Protostars and Planets VI, Heidelberg, July 15-20, 2013
Photoevaporation of Externally Irradiated Protoplanetary Disks in Young Star Cluster
Takaya, Tamura (Kyoto University)
It has been suggested that most stars are formed in young star clusters. Therefore, for general understanding of planet formation process, it is important to study environmental effects in young star clusters. One of the most essential effects will be irradiation from nearby massive stars, which induces photoevaporation by heating the gas in the disks as in the case of proplyds in the Trapezium Cluster in the Orion Nebula. Photoevaporation and then gas dispersal process in the disks will control some fundamental processes of planet formation, such as gas giant formation and migration of planets.
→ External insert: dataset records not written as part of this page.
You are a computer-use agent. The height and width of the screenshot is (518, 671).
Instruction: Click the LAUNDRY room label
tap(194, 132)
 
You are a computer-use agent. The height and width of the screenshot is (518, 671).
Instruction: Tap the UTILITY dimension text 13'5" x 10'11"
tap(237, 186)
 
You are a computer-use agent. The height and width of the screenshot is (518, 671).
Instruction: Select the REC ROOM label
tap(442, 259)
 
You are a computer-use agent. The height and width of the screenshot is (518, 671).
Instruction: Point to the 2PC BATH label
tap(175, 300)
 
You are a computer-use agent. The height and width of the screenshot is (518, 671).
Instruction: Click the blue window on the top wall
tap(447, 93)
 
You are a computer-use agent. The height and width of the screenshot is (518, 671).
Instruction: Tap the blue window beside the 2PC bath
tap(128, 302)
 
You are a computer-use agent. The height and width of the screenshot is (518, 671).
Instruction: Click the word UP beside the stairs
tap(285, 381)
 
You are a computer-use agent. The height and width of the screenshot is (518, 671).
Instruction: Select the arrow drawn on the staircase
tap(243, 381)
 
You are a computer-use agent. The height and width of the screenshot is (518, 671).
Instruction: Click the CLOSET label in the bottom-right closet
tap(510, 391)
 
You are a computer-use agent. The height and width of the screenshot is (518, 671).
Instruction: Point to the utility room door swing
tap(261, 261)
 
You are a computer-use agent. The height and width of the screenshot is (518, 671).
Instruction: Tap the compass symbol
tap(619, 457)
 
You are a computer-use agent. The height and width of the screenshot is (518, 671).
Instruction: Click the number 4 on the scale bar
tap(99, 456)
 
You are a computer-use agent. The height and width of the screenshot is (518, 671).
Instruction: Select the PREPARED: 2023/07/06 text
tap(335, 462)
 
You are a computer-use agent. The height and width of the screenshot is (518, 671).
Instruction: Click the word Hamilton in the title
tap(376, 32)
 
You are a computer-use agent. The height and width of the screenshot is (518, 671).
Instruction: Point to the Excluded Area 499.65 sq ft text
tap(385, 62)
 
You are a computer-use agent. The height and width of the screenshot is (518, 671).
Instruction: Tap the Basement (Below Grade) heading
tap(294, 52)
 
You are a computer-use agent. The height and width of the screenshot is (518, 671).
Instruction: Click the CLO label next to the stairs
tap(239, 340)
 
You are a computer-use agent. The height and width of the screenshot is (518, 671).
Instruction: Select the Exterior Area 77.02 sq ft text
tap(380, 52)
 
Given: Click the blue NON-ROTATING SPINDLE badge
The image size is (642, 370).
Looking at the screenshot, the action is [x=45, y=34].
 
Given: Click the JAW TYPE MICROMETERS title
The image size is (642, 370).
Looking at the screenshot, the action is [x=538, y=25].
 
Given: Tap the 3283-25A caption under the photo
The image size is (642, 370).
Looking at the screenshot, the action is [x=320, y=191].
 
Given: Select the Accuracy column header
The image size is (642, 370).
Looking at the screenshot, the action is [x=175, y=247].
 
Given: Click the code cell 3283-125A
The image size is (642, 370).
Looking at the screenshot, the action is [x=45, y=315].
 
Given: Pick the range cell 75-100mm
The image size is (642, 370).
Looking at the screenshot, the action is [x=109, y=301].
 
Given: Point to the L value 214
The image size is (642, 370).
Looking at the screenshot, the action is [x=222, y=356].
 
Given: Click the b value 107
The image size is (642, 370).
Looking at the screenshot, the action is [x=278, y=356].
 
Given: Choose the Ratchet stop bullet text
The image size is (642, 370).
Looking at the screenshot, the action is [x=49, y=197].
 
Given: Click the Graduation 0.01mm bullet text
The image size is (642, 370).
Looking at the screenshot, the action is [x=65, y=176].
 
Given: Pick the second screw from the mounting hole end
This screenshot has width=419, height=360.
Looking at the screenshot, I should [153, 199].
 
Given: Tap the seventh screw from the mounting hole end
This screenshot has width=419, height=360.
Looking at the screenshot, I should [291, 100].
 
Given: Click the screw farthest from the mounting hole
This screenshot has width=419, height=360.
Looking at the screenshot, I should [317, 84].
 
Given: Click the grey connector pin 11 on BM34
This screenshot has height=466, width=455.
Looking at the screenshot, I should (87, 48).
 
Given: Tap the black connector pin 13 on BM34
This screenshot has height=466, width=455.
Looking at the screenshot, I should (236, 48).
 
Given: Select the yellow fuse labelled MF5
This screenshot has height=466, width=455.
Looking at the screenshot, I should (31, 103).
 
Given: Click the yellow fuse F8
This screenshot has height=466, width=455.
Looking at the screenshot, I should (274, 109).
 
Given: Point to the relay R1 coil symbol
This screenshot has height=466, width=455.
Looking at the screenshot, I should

In this work, we have studied evolution of disks irradiated by a nearby massive star in a young star cluster. The result of our model calculations of surface density evolution of externally irradiated disk shows that the gas in the outer region of the disk photoevaporates efficiently so that the edge of the disk shrinks to become several times ten AU in ~1Myr. This is consistent with the disk radii of proplyds observed in the Trapezium cluster. We also performed hydrodynamical simulations of photoevaporating flow and ionization fronts formed around the disks. As a result, we obtained a correlation between the radii of ionization fronts and the distances from the massive star, which also reproduces observations in the Trapezium cluster.
Our results suggest that the gas in proplyds is mainly dispersed with photoevaporation and the formation of planetary system in young star clusters can differ from that of isolated stars.